:: Document text ::

The same transaction test asks whether the suits share a
“single group of operative facts” and “form a convenient trial
unit.” Adair, 680 N.W. 2d at 397–98. Here, the answer is no.
Michigan’s Supreme Court makes clear that Confessions of
Judgment are entered “purely ex parte,” which implies they
are entered without being joined to other claims. Gordon, 260
N.W. at 157. As the trial judge found, the mechanical process
of entering a Confession hardly “lend[s] itself well to adding
additional claims based upon the underlying debt.” Bode &
Grenier, LLP, 821 F. Supp. 2d at 63.

:::

• Stated task
Continue the court passage on the same transaction test and Confessions of Judgment, picking up right after its last sentence.

:: Data lines ::

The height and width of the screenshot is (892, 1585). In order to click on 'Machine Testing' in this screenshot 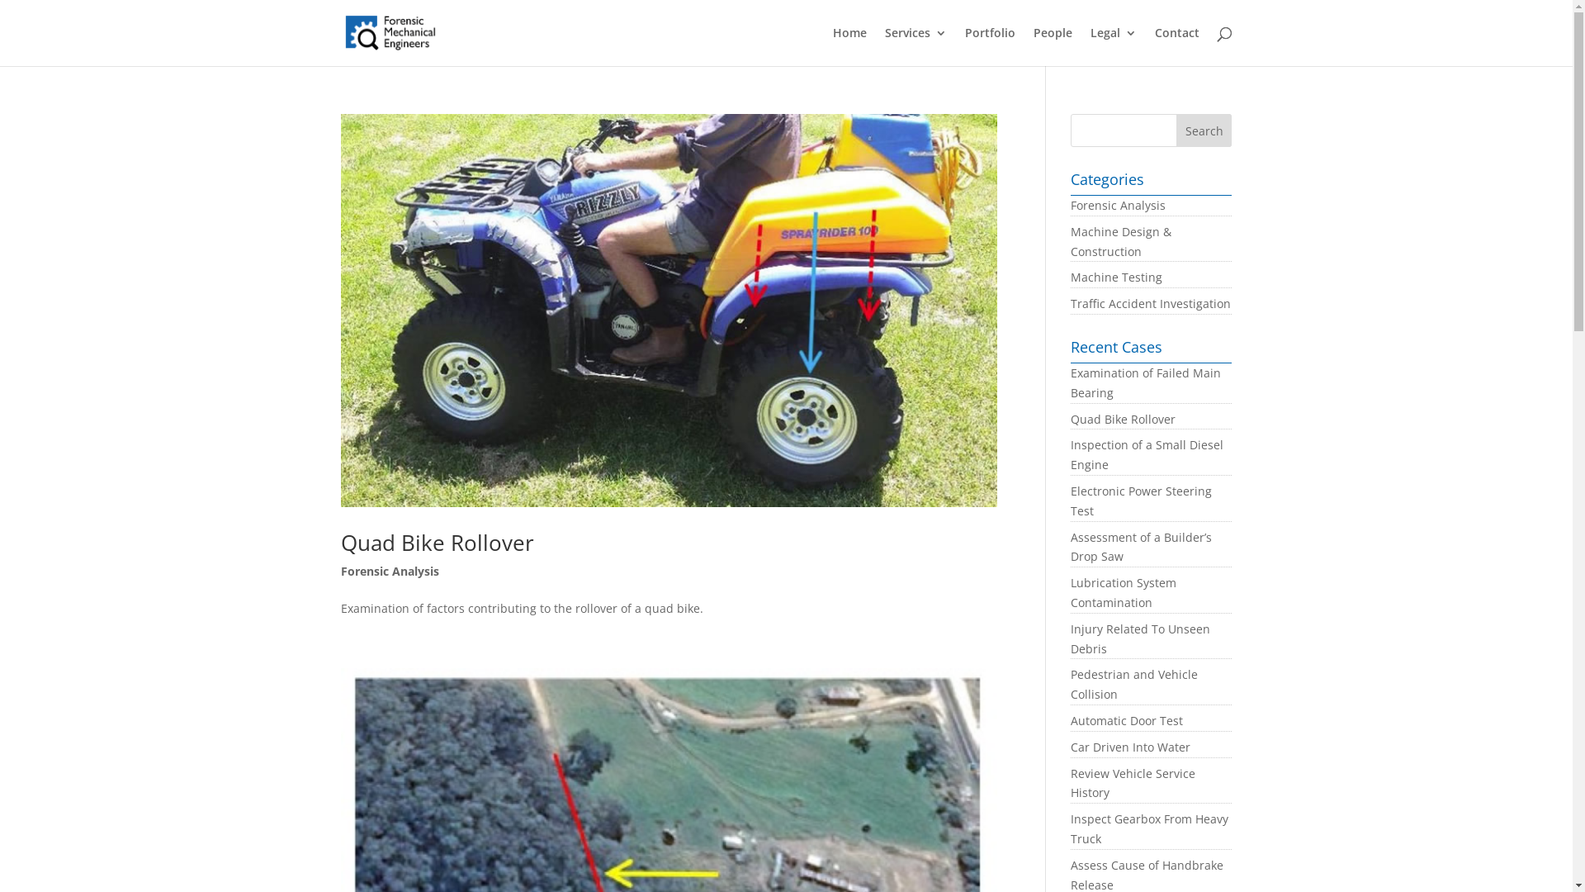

:::

• Response for this exercise
Michigan courts handle Confessions based on clear
statutory command: as long as the parties present the
appropriate paperwork and signatures, judgment issues
immediately. Almost nothing about that process resembles an
ordinary claim, which must be handled in the course of
adversarial litigation, and ultimately examined by a judge or
jury. These differences call to mind the Restatement’s
warning that the same transaction test applies only “when the
parties have ample procedural means for fully developing the
entire transaction” in the first action. See RESTATEMENT § 24
cmt. a. Requiring litigants to pile on every other available
claim when filing a Confession would transform the entire
process, hoisting the parties into adversarial litigation when
they only meant to settle one part of their dispute. See id. §
26(1)(a) (noting that preclusion should be unavailable when
“the parties have agreed in terms or in effect that the plaintiff
may split his claim, or the defendant has acquiesced therein”).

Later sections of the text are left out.